Despejado el horizonte, dedicó la atención a sus cautivos que tenían la obligación de estar trabajando desde el alba, y advirtió al instante, la desaparición del piloto portugués.

Lo buscó con el catalejo, a todo lo largo y lo ancho de la zona que le había asignado, pero no necesitó mucho tiempo par convencerse de que, lo que siempre había supuesto, acababa d ocurrir.

No le tomaba por sorpresa, y casi le alegraba el hecho de que a fin se hubiera decidido a dar el paso, porque le hubiera molestado equivocarse con respecto a Gamboa, su mentalidad, y su futuro forma de actuar.
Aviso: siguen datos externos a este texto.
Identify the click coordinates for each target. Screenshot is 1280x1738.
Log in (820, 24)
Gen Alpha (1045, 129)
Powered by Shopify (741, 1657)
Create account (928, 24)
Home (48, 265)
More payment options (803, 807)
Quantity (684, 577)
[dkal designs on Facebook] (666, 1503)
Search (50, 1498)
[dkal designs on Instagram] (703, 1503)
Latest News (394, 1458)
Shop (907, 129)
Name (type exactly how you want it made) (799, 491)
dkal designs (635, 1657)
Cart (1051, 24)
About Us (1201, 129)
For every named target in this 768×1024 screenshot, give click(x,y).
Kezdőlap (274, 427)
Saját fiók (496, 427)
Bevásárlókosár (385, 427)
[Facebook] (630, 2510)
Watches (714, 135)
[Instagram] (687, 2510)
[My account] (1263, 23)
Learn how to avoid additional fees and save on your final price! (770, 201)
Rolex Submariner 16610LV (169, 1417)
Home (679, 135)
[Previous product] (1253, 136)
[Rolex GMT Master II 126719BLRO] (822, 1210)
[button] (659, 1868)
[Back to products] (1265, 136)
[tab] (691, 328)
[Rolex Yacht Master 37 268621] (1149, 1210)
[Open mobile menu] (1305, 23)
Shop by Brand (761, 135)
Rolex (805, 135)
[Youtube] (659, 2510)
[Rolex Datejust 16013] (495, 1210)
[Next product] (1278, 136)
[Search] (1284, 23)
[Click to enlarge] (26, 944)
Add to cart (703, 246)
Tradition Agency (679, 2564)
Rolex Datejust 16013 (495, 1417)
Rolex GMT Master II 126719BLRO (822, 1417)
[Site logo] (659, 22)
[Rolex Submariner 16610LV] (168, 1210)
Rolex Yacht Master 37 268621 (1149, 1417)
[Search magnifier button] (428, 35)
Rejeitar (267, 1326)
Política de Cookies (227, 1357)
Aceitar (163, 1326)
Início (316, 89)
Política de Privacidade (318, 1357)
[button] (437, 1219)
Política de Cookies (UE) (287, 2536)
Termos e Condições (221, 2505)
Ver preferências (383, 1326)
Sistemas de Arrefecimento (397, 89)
Se cercioro de que los otros cautivos se mantenían en sus puestos, tranquilos y ajenos a la desaparición de su compañero comprobó que las pistolas estaban cargadas, empuñó decidido el afilado machete y emprendió el descenso, colina abajo, espantando a su paso a las colonias de albatros gigantes.

Cauteloso, atento a las emboscadas o a cualquier tipo de trampa, inspeccionó con suma atención la parcela de la isla de la que faltaba Gamboa, y descubrió la roca que utilizara como yunque, las destrozadas piedras el roto eslabón.

No necesitó mucho más para hacerse una idea de lo que había ocurrido. Su enemigo disfrutaba ahora de una cierta libertad de movimientos, probablemente se había agenciado algún tipo de arma, y se escondía en cualquier rincón del islote, dispuesto a caer sorpresivamente sobre él.

También podría ocurrir, y en eso estribaba quizás el mayor riesgo, que la intención del portugués fuera la de mantenerse oculto hasta la llegada de un barco, mostrarse sólo entonces y conseguir, con ayuda de su tripulación, dar una batida, descubrir su escondite y destruirle.

No le quedaba por tanto más remedio que buscarle dondequiera que se ocultase y acabar con él.

Su primer paso fue ocultar convenientemente maniatados a los restantes cautivos, y aunque en aquella ocasión no los amordazó, advertencia fue suficientemente explícita:

—No estaré lejos… —dijo—. Y si os oigo, vendré y os cortaré dos dedos a cada uno, sin importarme quién haya gritado…

Camufló con el cuidado de siempre la puerta de la cueva que comenzó, paciente y metódico, la búsqueda del piloto portugués.

Gamboa, João Bautista de Gamboa y Costa, ex primer piloto del
Río Branco
, encontró refugio bajo el saliente de una laja de roca, donde, acostado y pegado a ella, resultaba por completo invisible desde tierra, incluso para quien pasara a un metro sobre su cabeza.